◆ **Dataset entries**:
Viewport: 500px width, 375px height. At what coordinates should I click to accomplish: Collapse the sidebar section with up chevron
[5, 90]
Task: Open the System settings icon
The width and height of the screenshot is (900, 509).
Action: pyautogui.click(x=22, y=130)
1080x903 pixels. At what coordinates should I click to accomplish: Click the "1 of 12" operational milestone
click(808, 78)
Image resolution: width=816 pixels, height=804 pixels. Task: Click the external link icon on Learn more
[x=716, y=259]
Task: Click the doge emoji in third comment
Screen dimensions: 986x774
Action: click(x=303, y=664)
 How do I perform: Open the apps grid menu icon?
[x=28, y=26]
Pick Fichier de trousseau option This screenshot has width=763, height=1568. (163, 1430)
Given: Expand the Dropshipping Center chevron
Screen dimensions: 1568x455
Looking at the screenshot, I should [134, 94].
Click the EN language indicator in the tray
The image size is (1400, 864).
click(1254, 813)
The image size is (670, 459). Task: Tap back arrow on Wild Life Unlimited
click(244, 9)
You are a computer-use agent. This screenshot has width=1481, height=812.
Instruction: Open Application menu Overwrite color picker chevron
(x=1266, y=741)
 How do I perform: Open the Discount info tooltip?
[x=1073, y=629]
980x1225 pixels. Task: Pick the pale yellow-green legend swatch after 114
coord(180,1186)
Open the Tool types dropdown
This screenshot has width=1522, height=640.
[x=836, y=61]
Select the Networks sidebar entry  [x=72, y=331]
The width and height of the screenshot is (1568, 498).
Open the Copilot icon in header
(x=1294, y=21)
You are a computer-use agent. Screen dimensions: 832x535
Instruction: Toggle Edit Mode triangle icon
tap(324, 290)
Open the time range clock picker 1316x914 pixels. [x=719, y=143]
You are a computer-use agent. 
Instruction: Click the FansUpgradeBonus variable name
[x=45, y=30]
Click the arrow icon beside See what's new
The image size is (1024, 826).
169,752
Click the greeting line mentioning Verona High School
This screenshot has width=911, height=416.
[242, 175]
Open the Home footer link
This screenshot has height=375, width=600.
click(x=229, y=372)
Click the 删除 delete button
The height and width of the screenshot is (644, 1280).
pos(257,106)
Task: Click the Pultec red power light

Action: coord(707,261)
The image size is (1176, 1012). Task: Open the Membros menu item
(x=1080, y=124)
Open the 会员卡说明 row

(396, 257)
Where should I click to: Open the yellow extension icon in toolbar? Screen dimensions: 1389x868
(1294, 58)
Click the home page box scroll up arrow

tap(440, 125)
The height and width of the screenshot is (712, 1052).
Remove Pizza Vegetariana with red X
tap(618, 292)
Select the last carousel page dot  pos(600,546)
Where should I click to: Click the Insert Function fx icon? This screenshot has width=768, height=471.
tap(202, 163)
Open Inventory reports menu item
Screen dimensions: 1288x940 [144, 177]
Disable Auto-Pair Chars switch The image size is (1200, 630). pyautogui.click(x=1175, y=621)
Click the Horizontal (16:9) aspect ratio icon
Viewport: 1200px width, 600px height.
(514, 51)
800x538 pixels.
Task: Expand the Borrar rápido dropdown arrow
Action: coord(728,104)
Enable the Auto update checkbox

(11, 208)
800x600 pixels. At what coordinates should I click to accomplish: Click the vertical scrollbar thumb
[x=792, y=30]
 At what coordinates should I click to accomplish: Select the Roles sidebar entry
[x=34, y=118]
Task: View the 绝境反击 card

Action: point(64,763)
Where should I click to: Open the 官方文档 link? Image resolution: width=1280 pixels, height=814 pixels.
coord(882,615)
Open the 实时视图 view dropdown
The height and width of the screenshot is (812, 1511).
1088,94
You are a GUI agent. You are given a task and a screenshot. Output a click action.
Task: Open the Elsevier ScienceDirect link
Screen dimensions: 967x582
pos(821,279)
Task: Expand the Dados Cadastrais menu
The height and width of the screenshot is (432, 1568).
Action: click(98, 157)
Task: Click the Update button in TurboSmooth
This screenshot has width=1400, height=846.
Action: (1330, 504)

◆ **EXERCISE INSTRUCTIONS**:
Set down each line exactly as it appears in the data.

◆ **RESPONSE**:
Viewport: 500px width, 375px height. At what coordinates should I click to accomplish: Collapse the sidebar section with up chevron
[5, 90]
Task: Open the System settings icon
The width and height of the screenshot is (900, 509).
Action: pyautogui.click(x=22, y=130)
1080x903 pixels. At what coordinates should I click to accomplish: Click the "1 of 12" operational milestone
click(808, 78)
Image resolution: width=816 pixels, height=804 pixels. Task: Click the external link icon on Learn more
[x=716, y=259]
Task: Click the doge emoji in third comment
Screen dimensions: 986x774
Action: click(x=303, y=664)
 How do I perform: Open the apps grid menu icon?
[x=28, y=26]
Pick Fichier de trousseau option This screenshot has width=763, height=1568. (163, 1430)
Given: Expand the Dropshipping Center chevron
Screen dimensions: 1568x455
Looking at the screenshot, I should [134, 94].
Click the EN language indicator in the tray
The image size is (1400, 864).
click(1254, 813)
The image size is (670, 459). Task: Tap back arrow on Wild Life Unlimited
click(244, 9)
You are a computer-use agent. This screenshot has width=1481, height=812.
Instruction: Open Application menu Overwrite color picker chevron
(x=1266, y=741)
 How do I perform: Open the Discount info tooltip?
[x=1073, y=629]
980x1225 pixels. Task: Pick the pale yellow-green legend swatch after 114
coord(180,1186)
Open the Tool types dropdown
This screenshot has width=1522, height=640.
[x=836, y=61]
Select the Networks sidebar entry  [x=72, y=331]
The width and height of the screenshot is (1568, 498).
Open the Copilot icon in header
(x=1294, y=21)
You are a computer-use agent. Screen dimensions: 832x535
Instruction: Toggle Edit Mode triangle icon
tap(324, 290)
Open the time range clock picker 1316x914 pixels. [x=719, y=143]
You are a computer-use agent. 
Instruction: Click the FansUpgradeBonus variable name
[x=45, y=30]
Click the arrow icon beside See what's new
The image size is (1024, 826).
169,752
Click the greeting line mentioning Verona High School
This screenshot has width=911, height=416.
[242, 175]
Open the Home footer link
This screenshot has height=375, width=600.
click(x=229, y=372)
Click the 删除 delete button
The height and width of the screenshot is (644, 1280).
pos(257,106)
Task: Click the Pultec red power light

Action: coord(707,261)
The image size is (1176, 1012). Task: Open the Membros menu item
(x=1080, y=124)
Open the 会员卡说明 row

(396, 257)
Where should I click to: Open the yellow extension icon in toolbar? Screen dimensions: 1389x868
(1294, 58)
Click the home page box scroll up arrow

tap(440, 125)
The height and width of the screenshot is (712, 1052).
Remove Pizza Vegetariana with red X
tap(618, 292)
Select the last carousel page dot  pos(600,546)
Where should I click to: Click the Insert Function fx icon? This screenshot has width=768, height=471.
tap(202, 163)
Open Inventory reports menu item
Screen dimensions: 1288x940 [144, 177]
Disable Auto-Pair Chars switch The image size is (1200, 630). pyautogui.click(x=1175, y=621)
Click the Horizontal (16:9) aspect ratio icon
Viewport: 1200px width, 600px height.
(514, 51)
800x538 pixels.
Task: Expand the Borrar rápido dropdown arrow
Action: coord(728,104)
Enable the Auto update checkbox

(11, 208)
800x600 pixels. At what coordinates should I click to accomplish: Click the vertical scrollbar thumb
[x=792, y=30]
 At what coordinates should I click to accomplish: Select the Roles sidebar entry
[x=34, y=118]
Task: View the 绝境反击 card

Action: point(64,763)
Where should I click to: Open the 官方文档 link? Image resolution: width=1280 pixels, height=814 pixels.
coord(882,615)
Open the 实时视图 view dropdown
The height and width of the screenshot is (812, 1511).
1088,94
You are a GUI agent. You are given a task and a screenshot. Output a click action.
Task: Open the Elsevier ScienceDirect link
Screen dimensions: 967x582
pos(821,279)
Task: Expand the Dados Cadastrais menu
The height and width of the screenshot is (432, 1568).
Action: click(98, 157)
Task: Click the Update button in TurboSmooth
This screenshot has width=1400, height=846.
Action: (1330, 504)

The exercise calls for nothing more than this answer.